■ Dataset content
============================================================
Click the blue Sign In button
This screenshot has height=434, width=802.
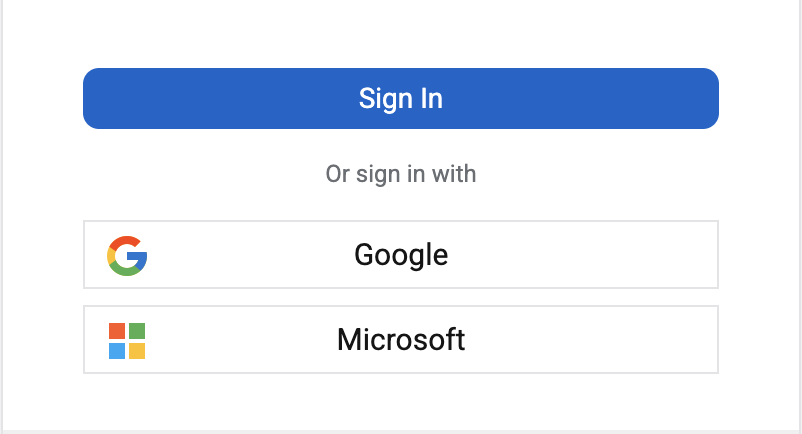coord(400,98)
============================================================
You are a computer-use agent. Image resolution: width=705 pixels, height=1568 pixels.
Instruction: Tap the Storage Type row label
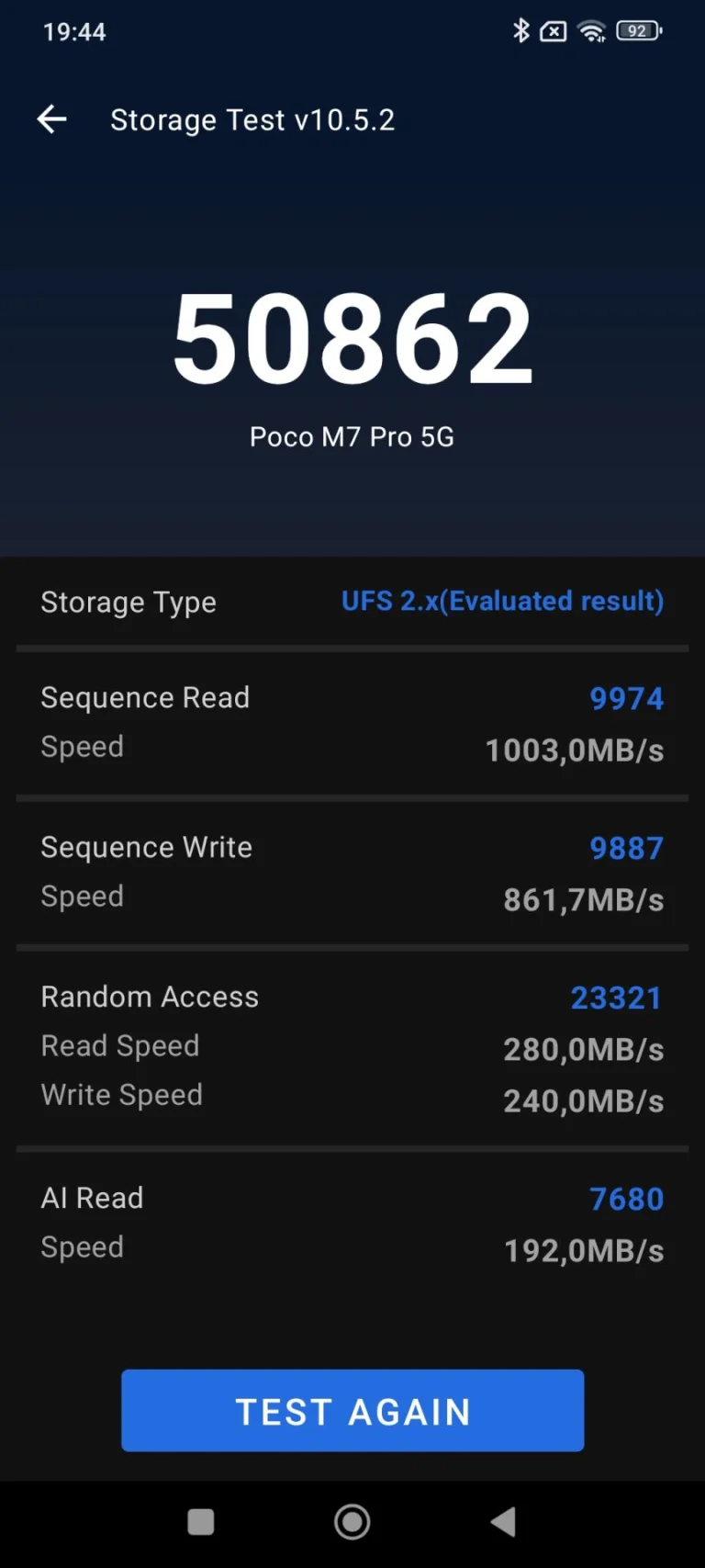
============================================================
■ What is needed
Above are the records. Print exactly, and only, the lines from the line with "You are a computer-use" to the line with "Instruction: Tap the Storage Type row label", both inclusive.

■ Task result
You are a computer-use agent. Image resolution: width=705 pixels, height=1568 pixels.
Instruction: Tap the Storage Type row label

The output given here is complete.